Herói ou Vilão?

 

 

De tempos em tempos, a discussão da Reforma Política entra em cena, mas persiste a dúvida se ela vai mesmo acontecer, já que os principais interessados – os políticos – advogam preferencialmente em causa própria e não manifestam interesse em mudar as regras do jogo.

 

No regime presidencialista do Brasil, o Congresso é tão poderoso que o presidente se torna refém dele. Por isso, a aprovação de leis e projetos de interesse do Executivo quase sempre exige longas negociações e muitas delas só se concretizam através do “toma lá, dá cá”.

 

Nem as manifestações de rua do ano passado foram suficientes para sensibilizá-los. O recente episódio da cota de passagens aéreas para as esposas de deputados é um exemplo da falta de sensibilidade dos nossos legisladores. Se o Congresso tivesse um bom marqueteiro, provavelmente este e outros erros jamais seriam cometidos.

 

No momento em que a mídia está monopolizada pelas denúncias de corrupção, a reforma política cai novamente para segundo plano. Ora, é ingenuidade pensar que a corrupção seja um fenômeno recente.

 

Na verdade, onde tem negócio tem corrupção. É uma prática endêmica no Brasil, que desembarcou por aqui séculos atrás com os portugueses, que corrompiam os índios para se apropriar de suas mulheres e riquezas.

 

De lá pra cá, o método só se aperfeiçoou. O empresário Ricardo Semler afirmou recentemente numa entrevista que “nunca se roubou tão pouco no Brasil” e o filósofo Mário Sérgio Cortella ponderou que “não podemos perder o foco de que o que vivemos hoje no Brasil não é o auge da sujeira, mas o começo da limpeza”.

 

Um novo episódio apimentou ainda mais o debate: as contas “secretas” do HSBC. Também neste caso, é ingenuidade imaginar que o HSBC seja o único banco privado internacional que abriga contas de sonegadores e corruptos do Brasil.

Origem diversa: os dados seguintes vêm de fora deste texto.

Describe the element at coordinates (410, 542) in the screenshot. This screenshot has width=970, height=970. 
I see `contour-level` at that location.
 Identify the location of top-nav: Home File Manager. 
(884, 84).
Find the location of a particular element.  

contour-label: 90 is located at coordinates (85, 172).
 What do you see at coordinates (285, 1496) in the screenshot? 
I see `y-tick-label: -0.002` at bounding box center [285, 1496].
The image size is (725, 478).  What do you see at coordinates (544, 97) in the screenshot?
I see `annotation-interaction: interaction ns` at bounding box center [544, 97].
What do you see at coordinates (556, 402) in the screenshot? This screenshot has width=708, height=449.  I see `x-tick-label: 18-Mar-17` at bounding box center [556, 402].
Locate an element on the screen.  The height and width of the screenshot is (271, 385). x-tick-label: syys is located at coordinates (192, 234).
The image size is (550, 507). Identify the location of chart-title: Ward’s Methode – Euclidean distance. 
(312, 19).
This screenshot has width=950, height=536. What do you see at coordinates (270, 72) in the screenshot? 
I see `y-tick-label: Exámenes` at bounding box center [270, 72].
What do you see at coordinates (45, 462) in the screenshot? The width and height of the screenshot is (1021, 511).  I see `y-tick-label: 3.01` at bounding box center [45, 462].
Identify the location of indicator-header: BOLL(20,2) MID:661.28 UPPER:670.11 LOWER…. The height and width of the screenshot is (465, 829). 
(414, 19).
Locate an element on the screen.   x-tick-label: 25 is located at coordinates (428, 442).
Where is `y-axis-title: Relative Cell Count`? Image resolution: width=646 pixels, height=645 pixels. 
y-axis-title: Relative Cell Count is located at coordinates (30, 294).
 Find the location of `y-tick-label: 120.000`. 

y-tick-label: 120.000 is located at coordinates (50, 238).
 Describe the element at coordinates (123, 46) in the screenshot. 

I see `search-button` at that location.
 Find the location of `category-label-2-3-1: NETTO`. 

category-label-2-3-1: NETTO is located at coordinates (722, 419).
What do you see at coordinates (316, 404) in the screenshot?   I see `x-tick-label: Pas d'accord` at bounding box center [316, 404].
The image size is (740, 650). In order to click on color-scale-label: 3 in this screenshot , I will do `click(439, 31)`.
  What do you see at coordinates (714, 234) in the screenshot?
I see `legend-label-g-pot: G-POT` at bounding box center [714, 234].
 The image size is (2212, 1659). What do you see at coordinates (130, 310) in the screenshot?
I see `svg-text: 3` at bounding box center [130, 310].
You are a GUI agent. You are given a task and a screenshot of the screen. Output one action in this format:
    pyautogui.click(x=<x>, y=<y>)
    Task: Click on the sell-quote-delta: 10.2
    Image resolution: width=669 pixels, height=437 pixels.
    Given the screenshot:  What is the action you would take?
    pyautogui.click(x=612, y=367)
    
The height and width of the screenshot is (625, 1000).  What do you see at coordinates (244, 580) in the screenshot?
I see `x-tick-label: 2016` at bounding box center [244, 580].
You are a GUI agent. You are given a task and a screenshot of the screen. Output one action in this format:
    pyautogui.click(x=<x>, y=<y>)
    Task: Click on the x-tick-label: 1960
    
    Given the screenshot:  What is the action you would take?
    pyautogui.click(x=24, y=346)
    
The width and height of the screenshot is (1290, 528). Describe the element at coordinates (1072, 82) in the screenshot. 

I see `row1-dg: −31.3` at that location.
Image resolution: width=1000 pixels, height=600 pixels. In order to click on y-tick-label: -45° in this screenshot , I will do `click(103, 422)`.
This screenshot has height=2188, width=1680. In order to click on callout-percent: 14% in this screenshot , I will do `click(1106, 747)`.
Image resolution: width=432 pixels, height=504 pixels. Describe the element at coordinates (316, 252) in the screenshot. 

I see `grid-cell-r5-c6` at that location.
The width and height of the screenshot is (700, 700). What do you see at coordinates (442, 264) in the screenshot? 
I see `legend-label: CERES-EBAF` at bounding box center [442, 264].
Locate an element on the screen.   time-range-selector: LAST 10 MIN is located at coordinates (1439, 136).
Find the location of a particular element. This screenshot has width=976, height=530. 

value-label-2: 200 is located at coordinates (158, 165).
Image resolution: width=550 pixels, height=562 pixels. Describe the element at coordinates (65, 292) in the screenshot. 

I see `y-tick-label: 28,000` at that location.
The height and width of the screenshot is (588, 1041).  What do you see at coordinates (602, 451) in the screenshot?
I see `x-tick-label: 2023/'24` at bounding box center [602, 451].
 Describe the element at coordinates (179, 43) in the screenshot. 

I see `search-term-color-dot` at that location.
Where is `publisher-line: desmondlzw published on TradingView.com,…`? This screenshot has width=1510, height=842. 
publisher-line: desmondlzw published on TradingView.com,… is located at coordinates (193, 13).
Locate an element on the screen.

Os bancos suíços fazem esse tipo de operação há séculos e raras vezes suas práticas foram questionadas.

 

Até 2010, quando foi instituída a Lei da Ficha Limpa, qualquer brasileiro nato poderia concorrer a cargo público, independente do currículo. A nossa legislação, demasiadamente flexível, admite manobras jurídicas capazes de ressuscitar políticos com ficha suja. Muitos deles estão na ativa até hoje, com um patrimônio de fazer inveja.

 

A Reforma Politica não é apenas necessária, mas vital para corrigir as distorções do processo eleitoral: moralizar a criação de novos partidos; punir severamente maus políticos; aprovar o voto distrital; regulamentar o financiamento das campanhas, tornando mais transparente a origem e o destino do dinheiro e assim por diante.

 

Os marqueteiros podem e devem ser ouvidos nesse processo, pois eles não são os vilões e nem os heróis da história. São profissionais, alguns mais bem pagos que outros, que têm a capacidade de tornar a campanha eleitoral mais atrativa e esclarecedora para o eleitor. Ou será que alguém tem saudade da Lei Falcão, onde só era permitido exibir nome, número, sigla e a foto do candidato na TV?

 

Na verdade, todos nós defendemos mais transparência neste processo. Hoje, o partido declara que vai gastar um valor e só depois presta contas do que gastou. Quem sabe nos inspiramos na Lei de Incentivo à Cultura, que é um sucesso. O partido faz um orçamento, aprova na Justiça Eleitoral, capta legalmente o dinheiro e no final presta contas do que gastou.

 

Fica aqui a contribuição de um modesto marqueteiro, que faz o seu trabalho dentro da lei, sem lesar ninguém e paga os impostos devidos como todo cidadão brasileiro.